Attending a performance or visiting an art museum is just the beginning when it comes to arts field trips. Would you think of a trip to a park or nature area? How about a baseball museum? The arts-infused field trip concept developed by Kentucky’s Arts Academies integrates meaningful arts activities into a wide variety of settings.

Introduction: What Makes an Arts Field Trip Fabulous?

For many, a typical drama field trip means attending a play, touring a theater, or maybe even talking with actors and directors after a play. But for others, a drama field trip might be a visit to an art museum where students create a tableau based on a painting. Or a trip to a nature center where students dramatize historical events that might have occurred there. You, too, can make the world your stage by organizing a Fabulous Field Trip (FFT), and here’s how.

Developed by Jeffrey Jamner, director of school programs for the Kentucky Center, Louisville

Field-Tested Field Trips

First, it helps to know that these arts-based field trips have been field-tested by teachers and artist-trainers over the past several years. The arts-based field trip has evolved out of two professional development seminar programs for teachers presented by the Kentucky Center: Kentucky Institutes for Arts in Education and Arts Academies. The Kentucky Center developed this highly effective approach using the arts to further explore and respond to the field trip experience.

Arts Academy teachers participate in a drawing exercise at Riverside, The Farnsley-Moremen Landing, a historic home in Louisville.

Arts Academy teachers participate in a drawing exercise at Riverside, The Farnsley-Moremen Landing, a historic home in Louisville.

Goals of arts-based field trips include

  • deepening and broadening the educational impact of a field trip.
  • making connections across the curriculum.
  • providing a more powerful way to experience and remember the field trip.
  • increasing the immediacy of content for the student.
  • encouraging more focused and detailed observation.
  • providing an effective way to teach arts content.
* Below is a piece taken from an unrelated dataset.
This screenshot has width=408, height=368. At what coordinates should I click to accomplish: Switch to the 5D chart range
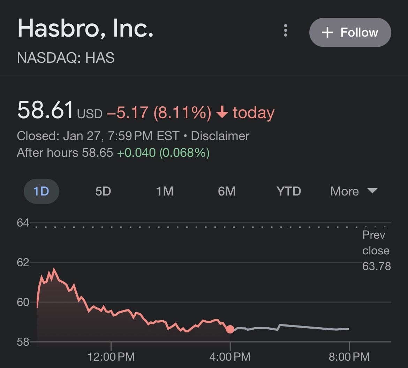tap(103, 191)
Reasons for an arts-based field trip include

  • engaging more of the multiple intelligences, providing numerous entry points for discovery and learning.
  • allowing for different perspectives.
  • encouraging more focused observation.
  • generating an empathetic response.

For a more in-depth explanation of the benefits of an arts-based field trip, read below in the section “Field Trips: A Critical Element in Learning.”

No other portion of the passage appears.